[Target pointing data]
· · · · ·
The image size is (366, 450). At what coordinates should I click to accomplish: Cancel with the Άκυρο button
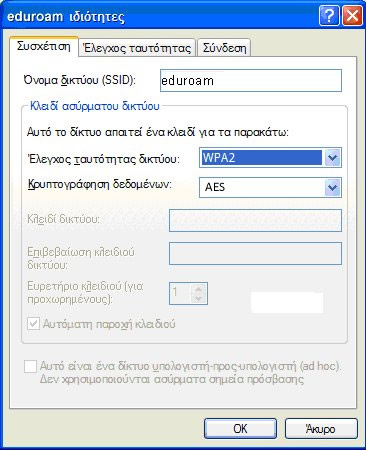[321, 429]
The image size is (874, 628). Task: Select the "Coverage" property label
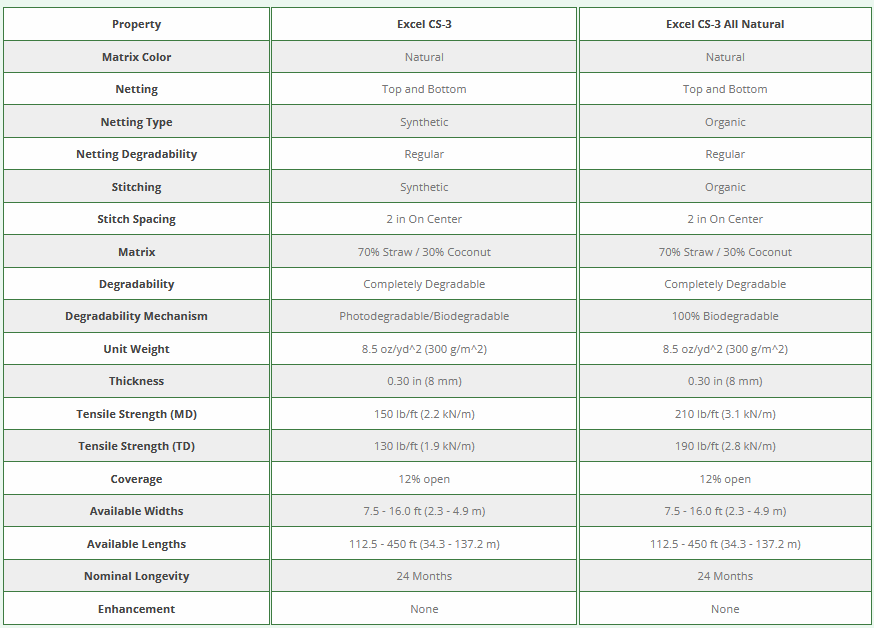pyautogui.click(x=136, y=479)

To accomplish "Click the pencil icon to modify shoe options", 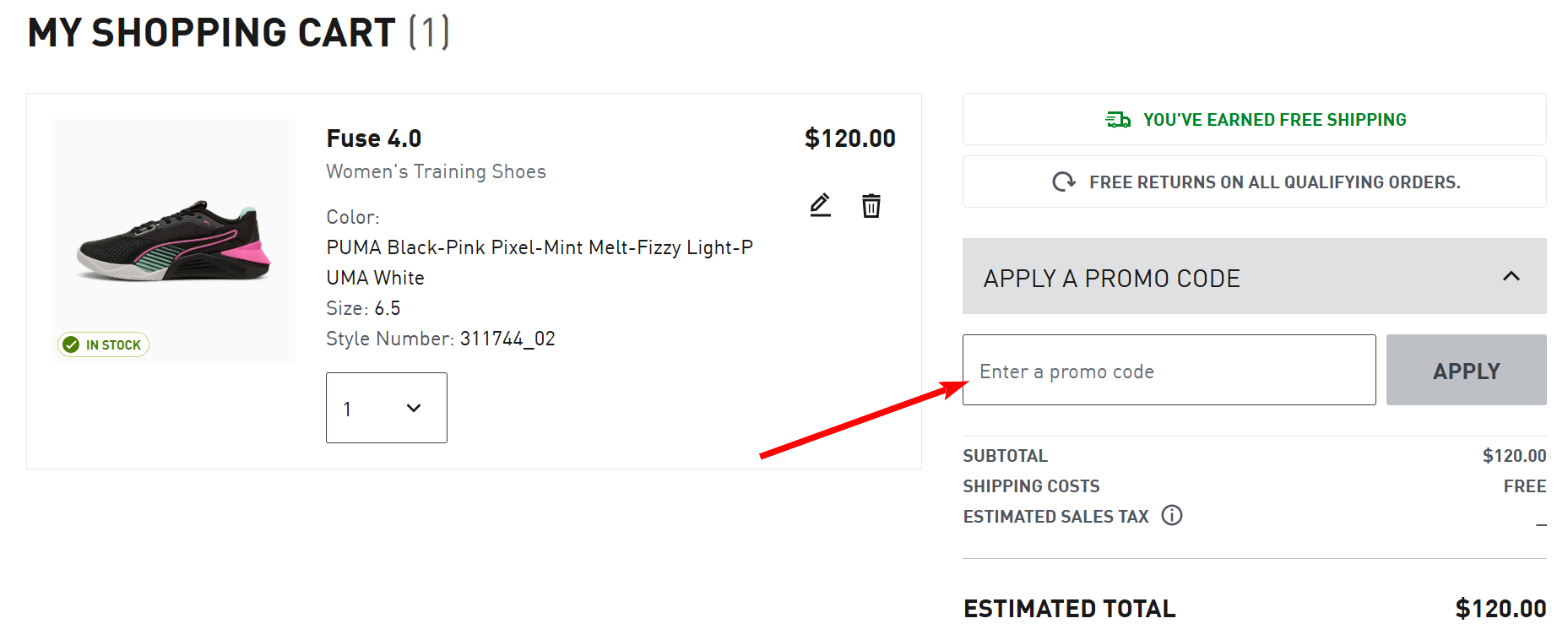I will point(819,204).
· · · · ·
◆ AIM
Convert the entries from the start through the line containing "pyautogui.click(x=136, y=479)" into a JSON list of strings, one string per line, both ends included and blank lines dropped. Keep the pictures out of the result.

◆ RESULT OF THIS TASK
[
  "The image size is (366, 450). At what coordinates should I click to accomplish: Cancel with the Άκυρο button",
  "[321, 429]",
  "The image size is (874, 628). Task: Select the \"Coverage\" property label",
  "pyautogui.click(x=136, y=479)"
]